13. The data discovery system in accordance with claim 12, wherein the processor is further configured to operate in response to the stored instructions to discover data by identifying a first layer of documents related to activities of the user.

14. The data discovery system in accordance with claim 13, wherein identifying the first layer of documents related to activities of the user comprises identifying one or more of: one or more documents trending around the user, one or more documents viewed by the user, one or more documents modified by the user, or one or more documents shared with the user.

15. The data discovery system in accordance with claim 13, wherein the processor is further configured to operate in response to the stored instructions to discover data by further identifying a second layer of documents determined in response to one or more of:

relationships of additional users to the user or relationships of additional documents related to one or more documents in the first layer of documents.

16. The data discovery system in accordance with claim 15, wherein the processor is further configured to operate in response to the stored instructions to identify the second layer of documents determined in response to relationships of additional documents related to one or more documents in the first layer of documents by identifying one or more documents in a same folder as at least one of the one or more documents identified in the first layer of documents.

17. The data discovery system in accordance with claim 15, wherein the processor is further configured to operate in response to the stored instructions to identify the second layer of documents determined in response to relationships of additional users to the user by identifying documents associated with one or more additional users relevant to the user by relationship within an organization to which the user belongs.

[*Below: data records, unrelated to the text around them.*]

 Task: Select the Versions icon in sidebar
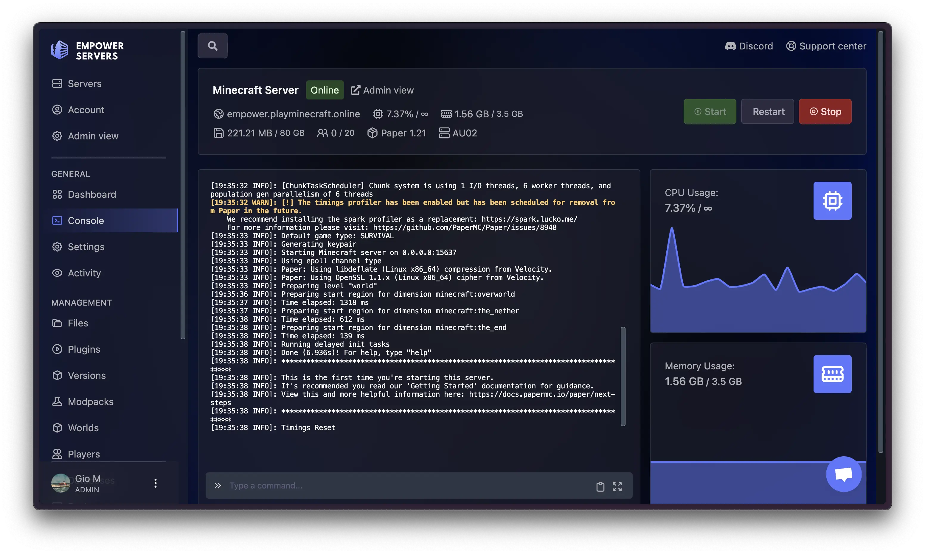57,376
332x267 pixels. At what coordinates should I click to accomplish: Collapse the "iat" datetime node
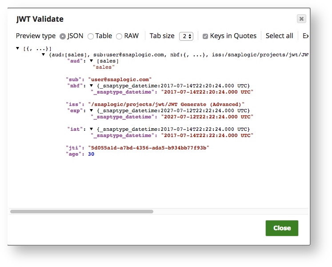[x=92, y=129]
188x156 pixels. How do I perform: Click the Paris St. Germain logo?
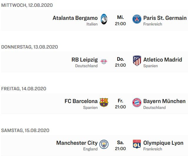137,19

18. The data discovery system in accordance with claim 15, wherein the processor is further configured to operate in response to the stored instructions to identify the second layer of documents determined in response to relationships of additional users to the user by identifying owners of the one or more documents identified as trending around the user, viewed by the user, modified by the user, or shared with the user.

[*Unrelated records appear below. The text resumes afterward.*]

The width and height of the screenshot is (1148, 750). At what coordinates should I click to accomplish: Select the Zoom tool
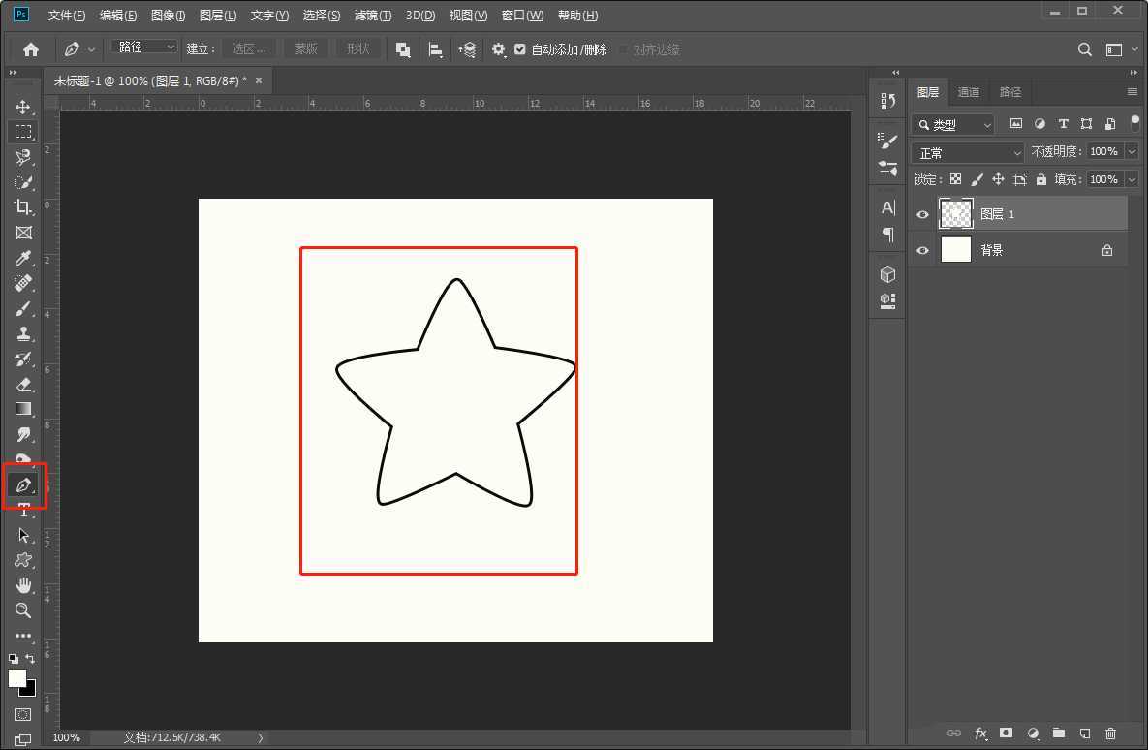tap(23, 610)
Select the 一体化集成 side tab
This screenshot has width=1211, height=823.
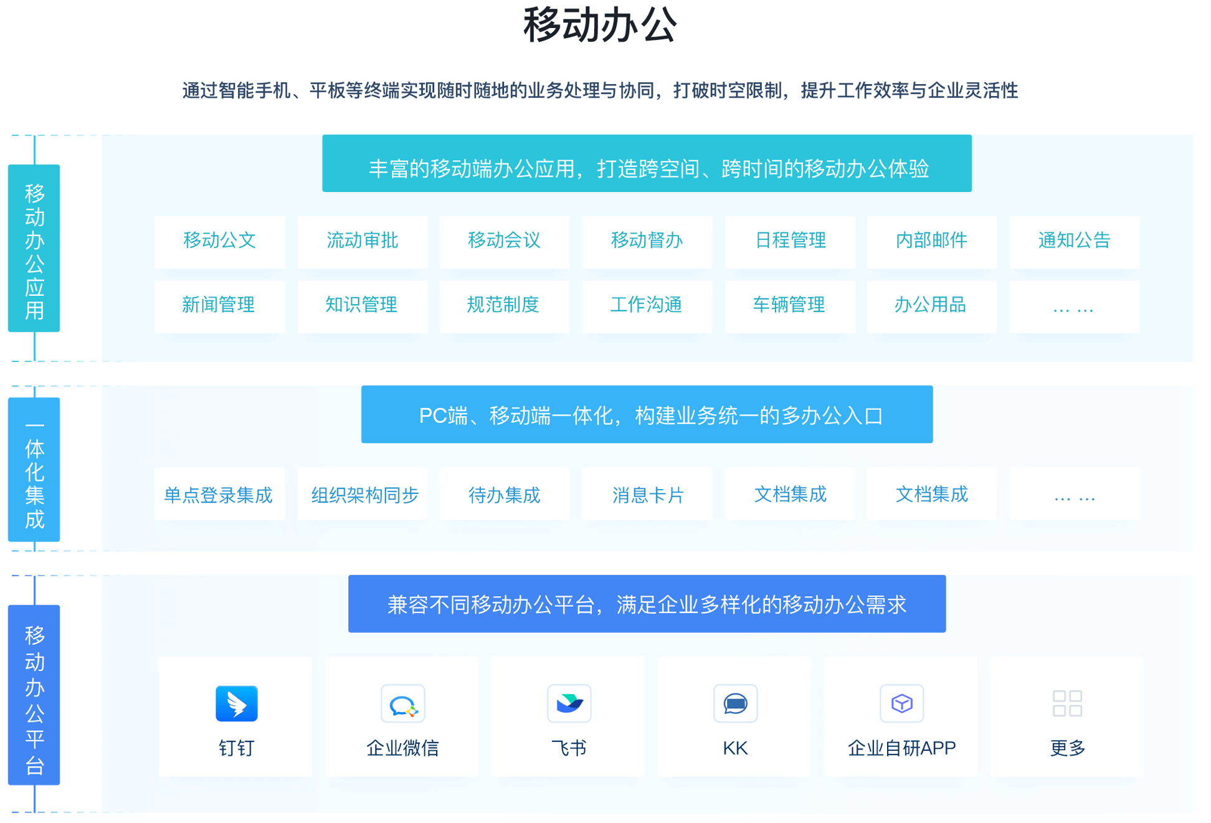coord(34,469)
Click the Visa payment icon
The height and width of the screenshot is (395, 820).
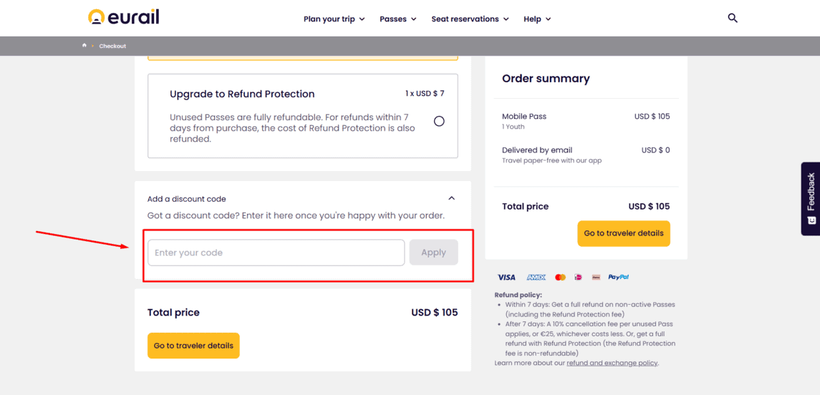[506, 277]
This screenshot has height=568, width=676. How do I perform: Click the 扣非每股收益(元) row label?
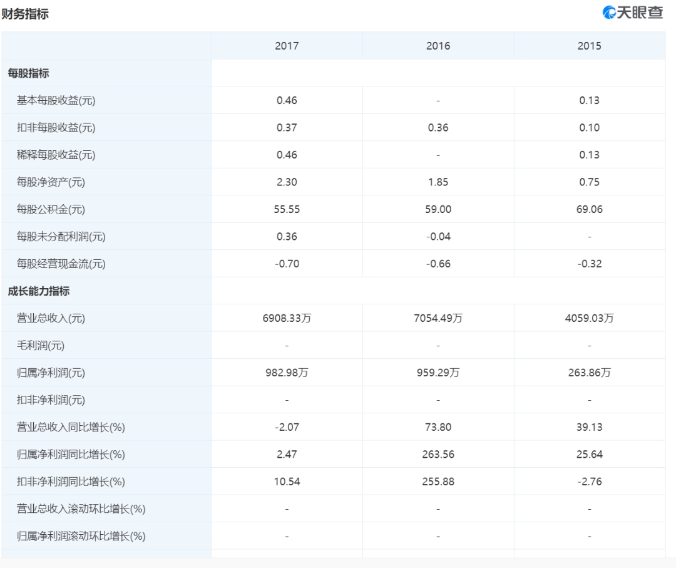(56, 128)
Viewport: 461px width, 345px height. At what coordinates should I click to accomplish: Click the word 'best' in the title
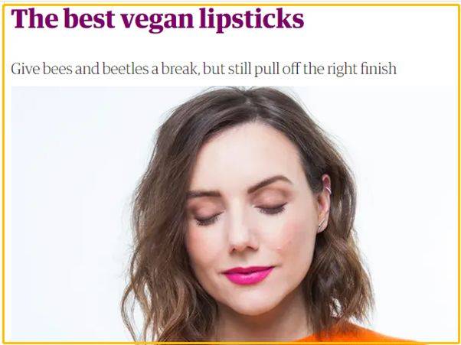coord(89,18)

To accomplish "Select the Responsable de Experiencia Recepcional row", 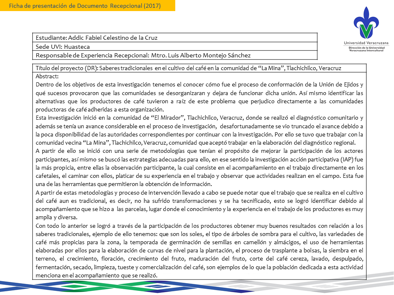I will (144, 55).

19. The data discovery system in accordance with claim 16, wherein the processor is further configured to operate in response to the stored instructions to identify the second layer of documents determined in response to relationships of additional users to the user by identifying owners of one or more of: the one or more documents in the same folder as the at least one of the one or more documents identified in the first layer of documents.

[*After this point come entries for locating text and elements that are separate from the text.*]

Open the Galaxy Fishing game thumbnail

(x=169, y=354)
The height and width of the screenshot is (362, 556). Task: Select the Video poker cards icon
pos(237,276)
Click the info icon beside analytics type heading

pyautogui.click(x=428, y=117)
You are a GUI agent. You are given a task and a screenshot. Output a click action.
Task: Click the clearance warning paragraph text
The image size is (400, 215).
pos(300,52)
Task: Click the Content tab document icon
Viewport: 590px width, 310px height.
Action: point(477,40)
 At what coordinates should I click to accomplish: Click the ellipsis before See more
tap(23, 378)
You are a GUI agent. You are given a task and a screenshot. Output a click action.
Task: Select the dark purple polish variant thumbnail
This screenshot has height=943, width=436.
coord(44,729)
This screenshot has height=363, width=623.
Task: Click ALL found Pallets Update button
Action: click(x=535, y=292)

20. The data discovery system in accordance with claim 12, wherein the processor is further configured to operate in response to the stored instructions to select the data discovery starting point within the documents in the one or more data repositories in the computer network or the cloud infrastructure by selecting a data discovery starting point within a set of documents managed by one or more sensitive data handling teams within an organization.

21. The data discovery system in accordance with claim 20, wherein the one or more sensitive data handling teams within the organization include one or more of: a finance team, a human resources team or a research team.

22. The data discovery system in accordance with claim 12, wherein the processor is further configured to operate in response to the stored instructions to identify the user associated with the one or more documents at the data discovery starting point by identifying one or more of: a Very Attacked Person (VAP), a leaver, or a person at risk of a cyber threat as determined from their position within their organization.